By Matt Barbini//National Team Director of Performance | Friday, November 22, 2019
Within the USA Swimming National Team, race analysis is one of the most frequently utilized services offered by the National Team High Performance group. While the service described here is limited to athletes on the National Team (NT) roster, generating performance data and using it to make targeted incremental improvements is something that every coach can implement both in training and at competitions with minimal investment.
National Team performance analysis starts with capturing film. Video capture and playback is our baseline service and is something that we provide at all levels of competition, from in-season TYR Pro Swim Series meets, all the way to the Olympic Games. Most National Team athletes incorporate video review with their coach and/or a High-Performance team member into their post-race routine, and so too, can athletes at all levels of the sport.
After filming, the next step is to capture and share race analysis data. This service is available to NT athletes at all meets where High Performance staff is present, as well as to all athletes that advance to semi-finals and finals at Olympic Trials. Data is collected using a proprietary program called Race Stats, which allows us to capture all kinds of information on a swim using manual inputs (i.e. we hit a key to indicate a specific action, like a stroke cycle, has occurred).

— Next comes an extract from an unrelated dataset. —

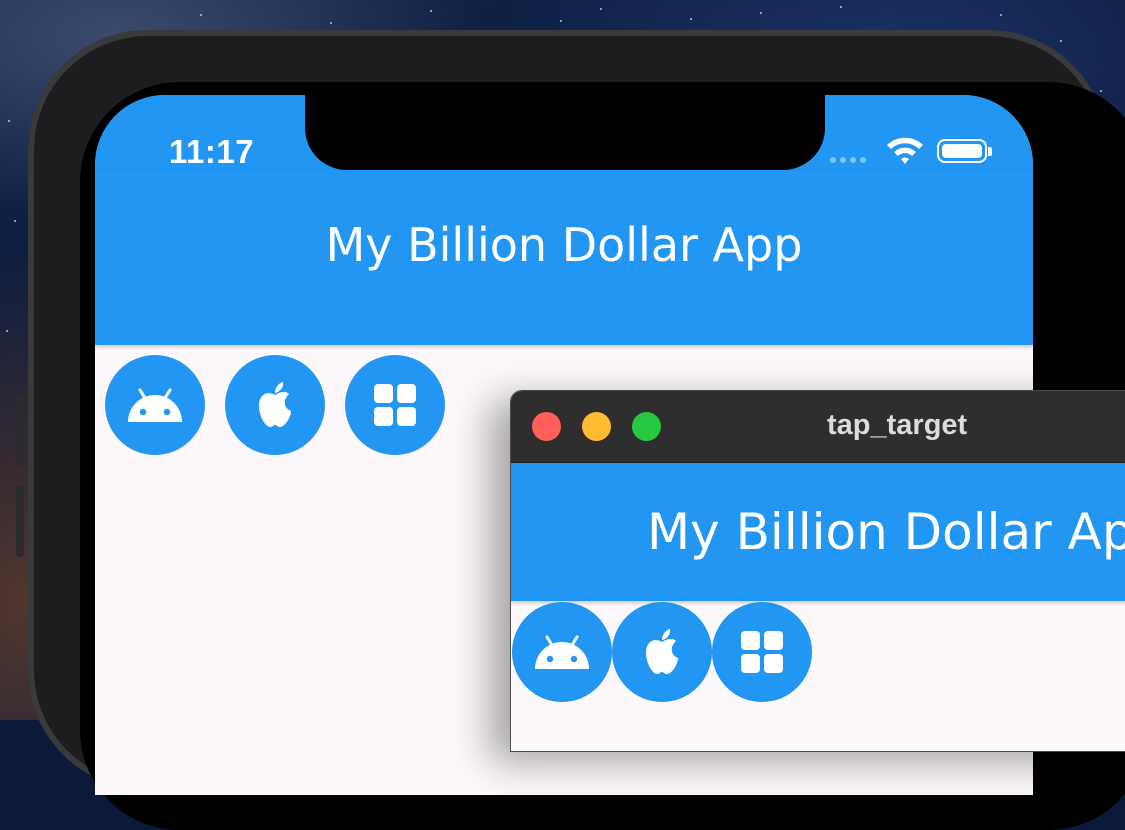  What do you see at coordinates (596, 426) in the screenshot?
I see `minimize-window-button` at bounding box center [596, 426].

Once a race is analyzed, Race Stats enables us to produce reports that compare that day’s race with other performances. In most cases, we’ll include the athlete’s best time in that event, comparable swims from similar points in a prior season, and any other performances that might be relevant. Categories of information that are often included on a report include split times, stroke count and tempo, times to specific points in the pool (15m, 35m, etc.), breakout times, and kick counts. These reports can be customized to show as much or as little information as an athlete or coach finds relevant and can include graphs that show how stroke tempo changes over the course of a length or race.
Like all analytical information, the information included in these Race Stats reports is only as good as its recipients’ application and follow-through. The information in our reports is not designed to be considered in a vacuum, which is why we almost always include other performances for comparison.

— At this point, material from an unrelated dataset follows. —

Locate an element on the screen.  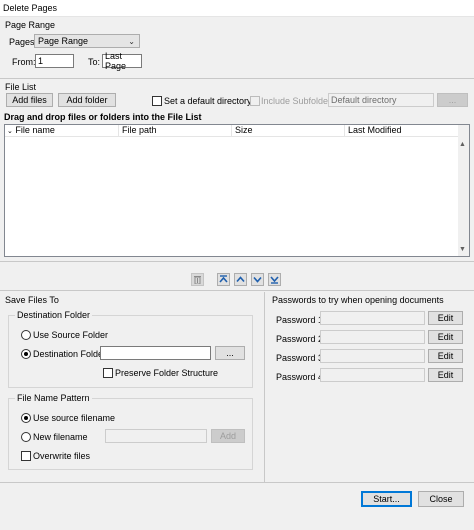
sort-chevron-icon: ⌄ is located at coordinates (10, 132).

Ideally, when an athlete receives a Race Stats report from us, they will compare their race to prior performances, and then consider the information in the context of what they do in training. If a coach and athlete identify an opportunity for improvement in the race data, they should take that information and apply it to their subsequent training.
For example, let’s say an athlete’s stroke rate slows down too much on the second 50 of a 200. Working together, the coach and athlete could target their work in training to address that tempo variance, and at the next meet, hopefully they’ll see improvement in that section of the report. The goal of Race Stats reports, and any race analysis, is to break performances down into digestible and actionable chunks that can be easily addressed.
While not everybody has access to the Race Stats platform, familiarizing your athletes with this type of data and its application is something that every coach can start doing right away.